Market’s finance director warns of pricing pressure as five business lines report CORs over 100%

Lloyd's building

Lloyd’s first-half results contained worrying signs about the impact of rate reductions on future profitability despite being positive overall, finance director John Parry has said.

While hailing the market’s first half profit of £1.2bn and 89.5% combined operating ratio (COR) as “pretty solid”, he noted that five of the market’s seven business lines reported accident-year CORs, which exclude reserve releases, above 100% (see graph).

lloyds h1 cors

He blamed the high CORs mainly on price reductions. Rates fell by an average of 5% on a risk-adjusted basis across all lines in the first half of 2015, and Parry said that two classes in particular ­– property treaty and energy – suffered bigger falls than this average.

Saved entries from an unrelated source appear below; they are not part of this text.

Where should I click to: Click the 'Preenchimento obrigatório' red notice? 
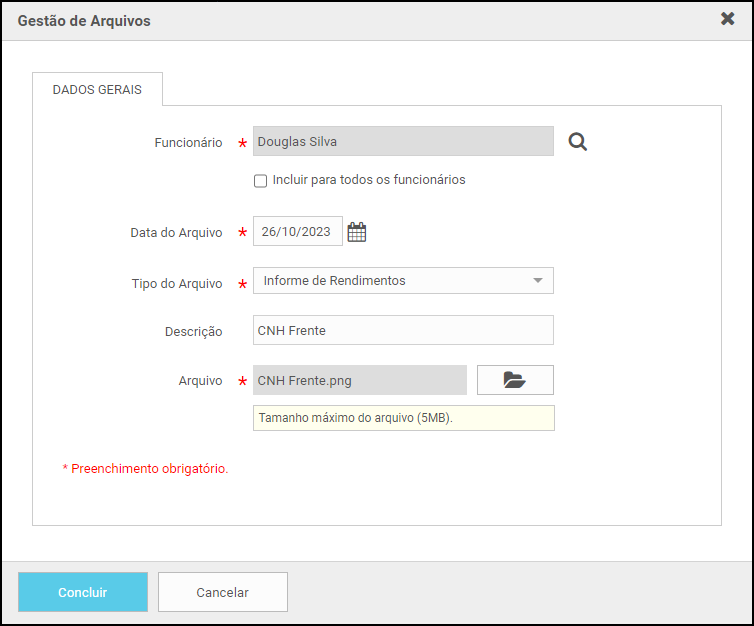146,468
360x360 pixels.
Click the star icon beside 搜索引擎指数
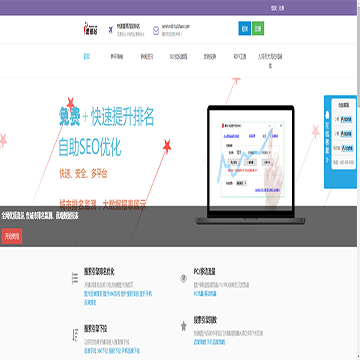point(184,326)
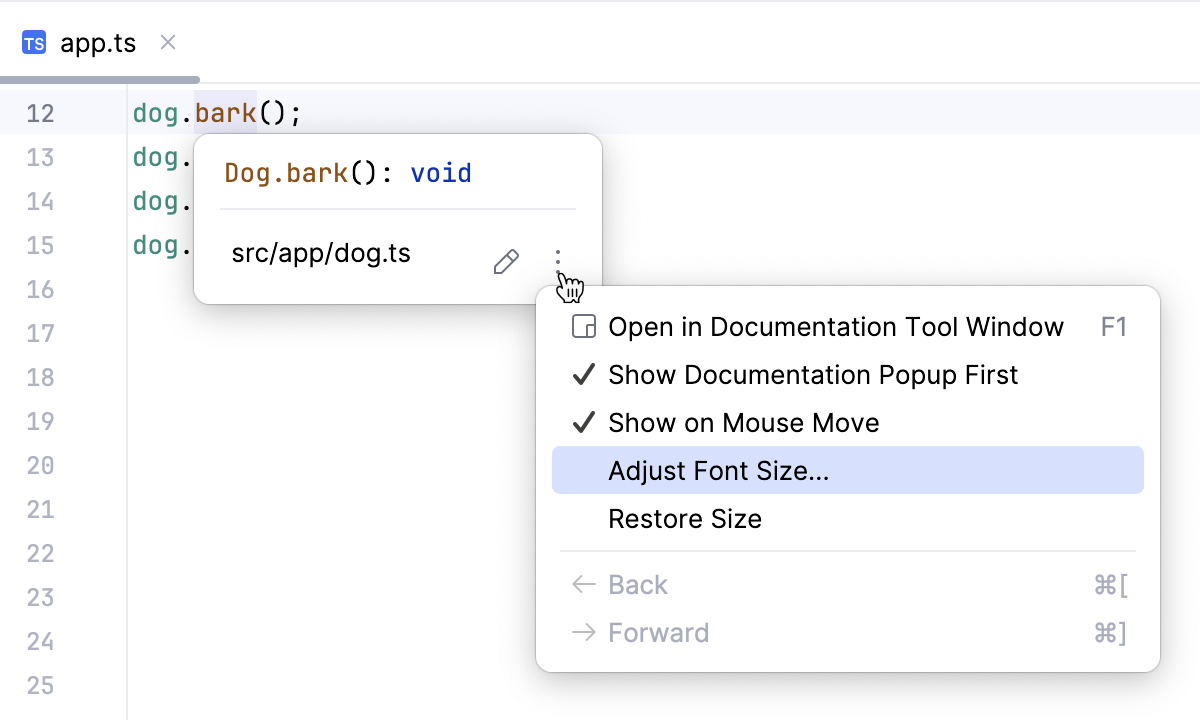Click the TS file type icon
The height and width of the screenshot is (720, 1200).
[x=33, y=42]
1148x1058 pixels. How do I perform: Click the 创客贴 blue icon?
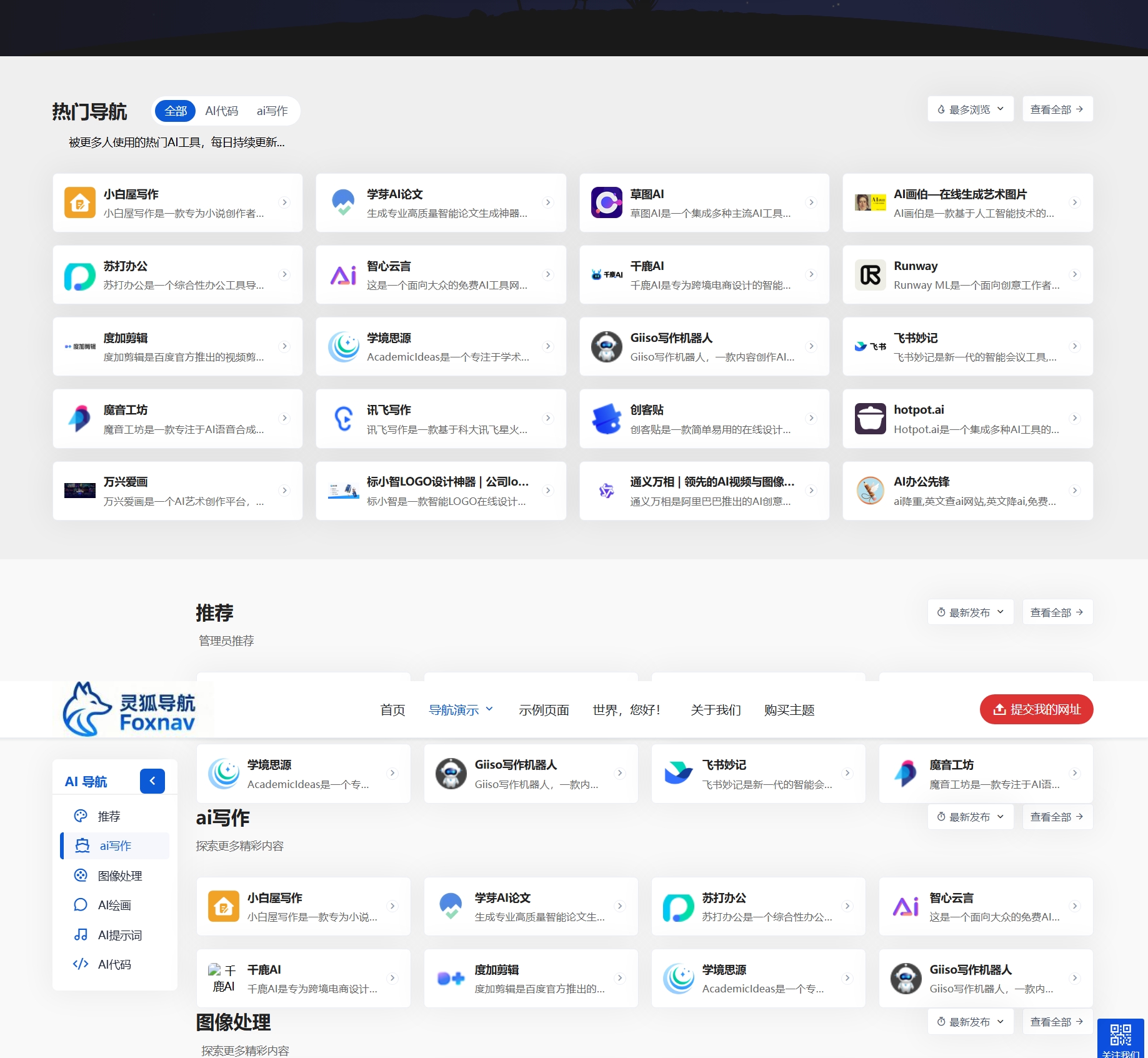coord(606,419)
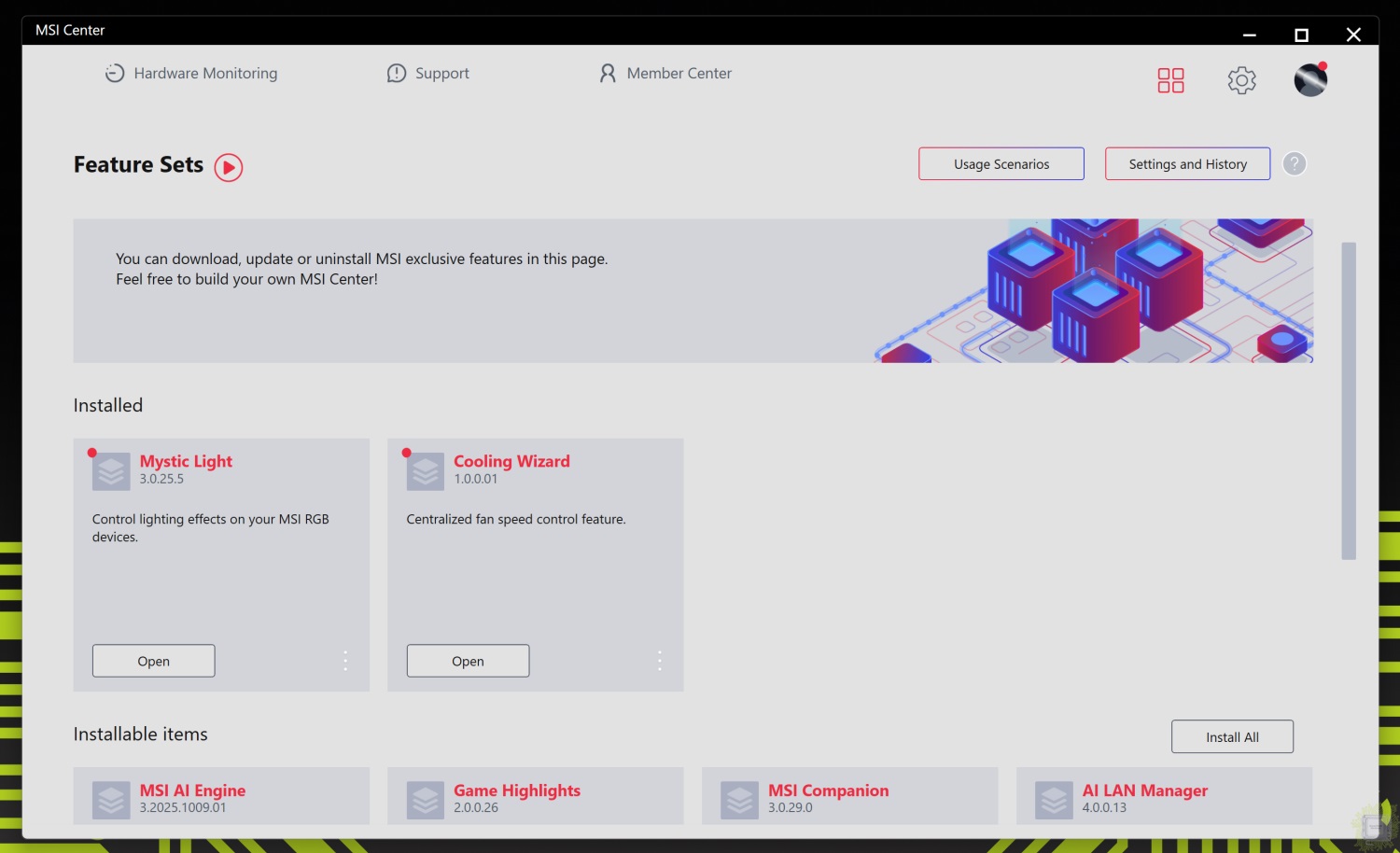Image resolution: width=1400 pixels, height=853 pixels.
Task: Launch Cooling Wizard with Open button
Action: (468, 661)
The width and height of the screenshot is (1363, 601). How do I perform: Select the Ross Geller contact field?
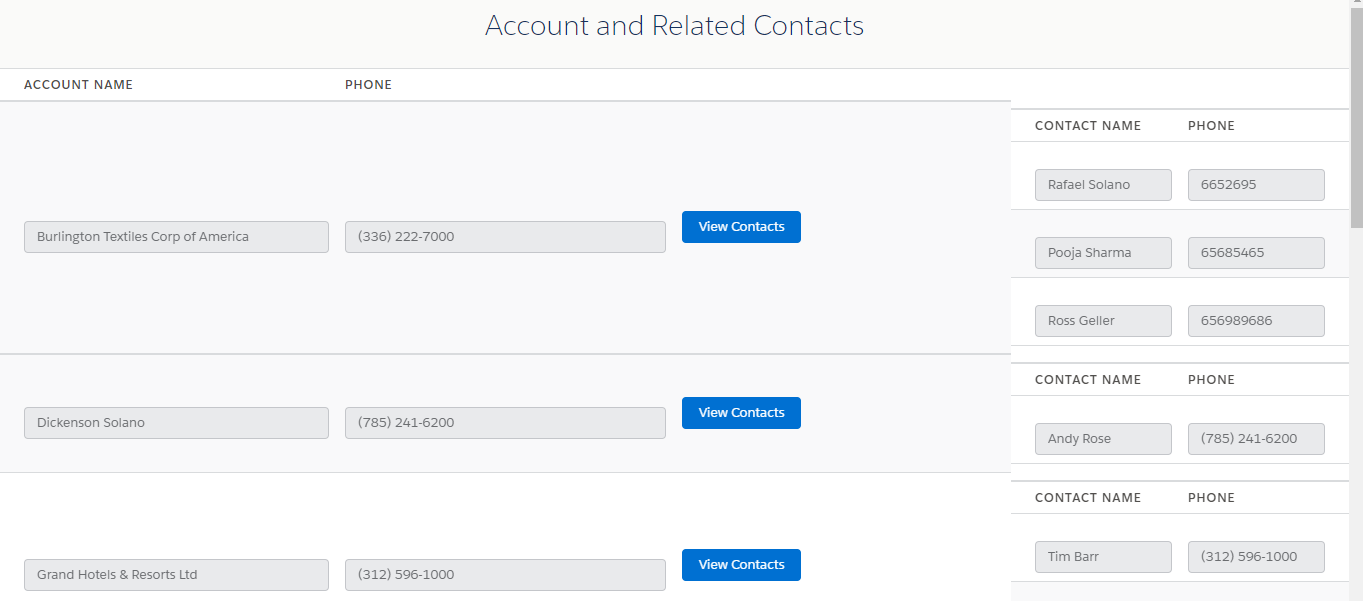pyautogui.click(x=1103, y=321)
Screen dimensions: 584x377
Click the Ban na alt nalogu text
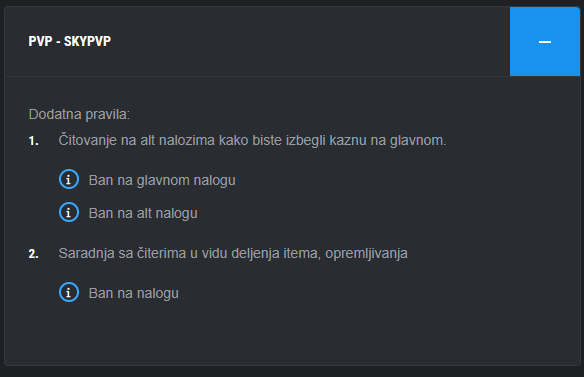143,213
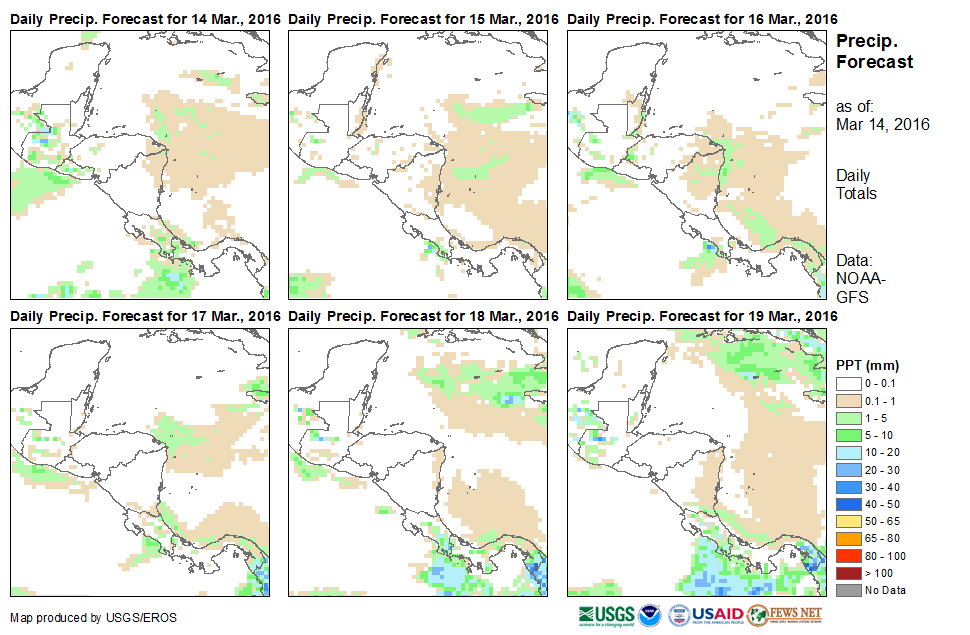The width and height of the screenshot is (970, 635).
Task: Click the yellow 50 - 65 legend swatch
Action: 848,521
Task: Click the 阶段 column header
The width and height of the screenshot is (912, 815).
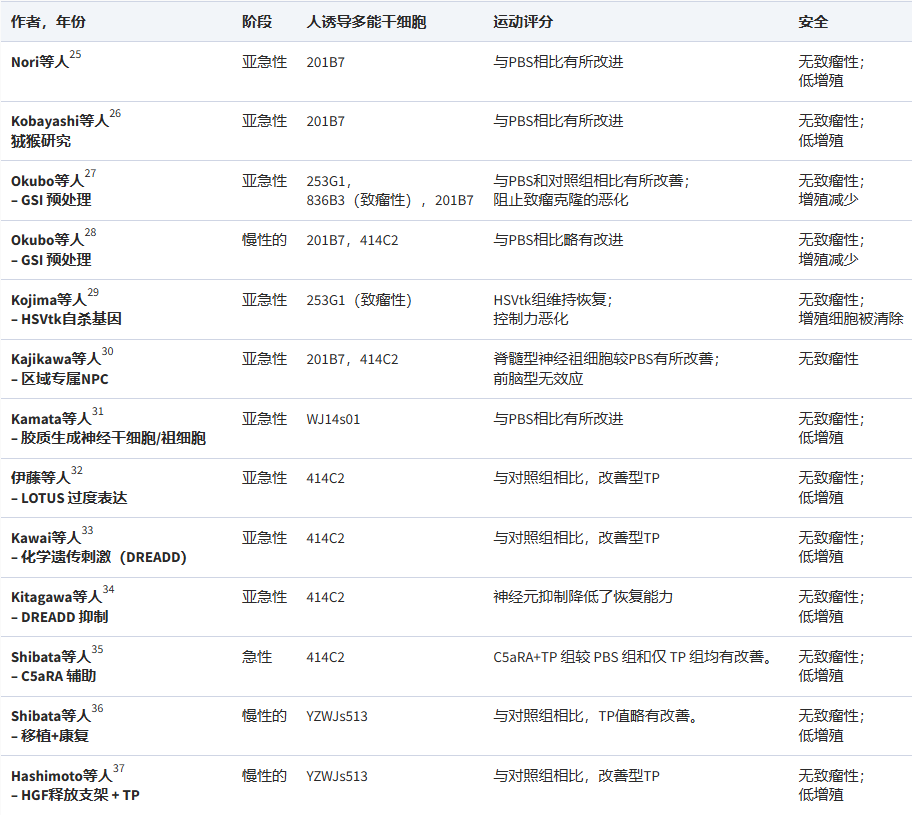Action: pyautogui.click(x=256, y=21)
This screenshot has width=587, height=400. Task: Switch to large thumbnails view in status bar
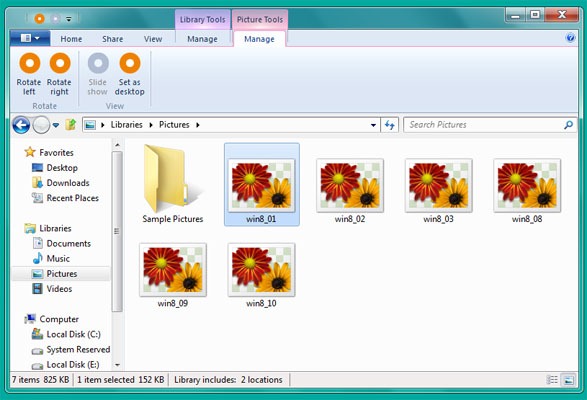pyautogui.click(x=569, y=380)
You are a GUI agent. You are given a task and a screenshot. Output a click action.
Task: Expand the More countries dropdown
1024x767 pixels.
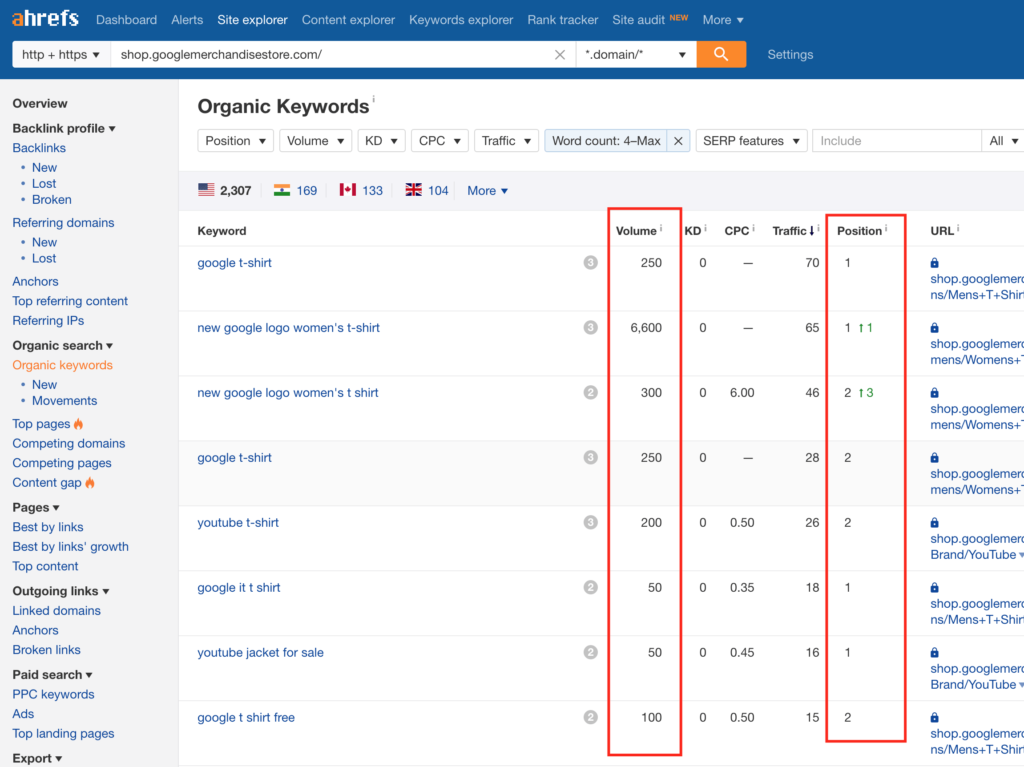pyautogui.click(x=486, y=190)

Speaking to journalists about the results yesterday, Parry said: “We are reporting pretty solid results for the first six months of the year, so that rear view looks fine.

“But there are strong notes of caution in our accounts and in these remarks regarding the pressure that is on pricing in the environment going forward.”

He added: “We are sounding a lot of notes of caution about these results and the future because in a period of low catastrophe activity, the combined ratios are getting close to 100%.”

Parry also said that the 5% rate drop Lloyd’s saw in the first half was “not the first” and that it had been a continuing trend.

He said: “The heightened interest in where prices and conditions are going, and how agile businesses can be to find bits of business that have got [profit] margin, is going to continue intensely.”

Reserve releases

On a positive note, Parry said that Lloyd’s syndicates had factored the price drops into their business plans.

He said: “We are aware that prices are reducing but the market is also advising us that this is in line with plan and they are achieving the rate that their business plans expected to.”

He also pointed out that CORs in all classes of business had benefited from prior-year reserve releases.

Overall, Lloyd’s released £800m of reserves in the first half, which shaved eight percentage points from the COR. Parry said that while similar levels of releases could not be guaranteed in the future, underwriters continue to reserve prudently.

He said: “For 10 years now we have had significant reserve releases, and while you can’t plan that they will continue at this level, we are comfortable that systemically there is prudence built in to initial business plans that enable a trend of reserve releases to come in.”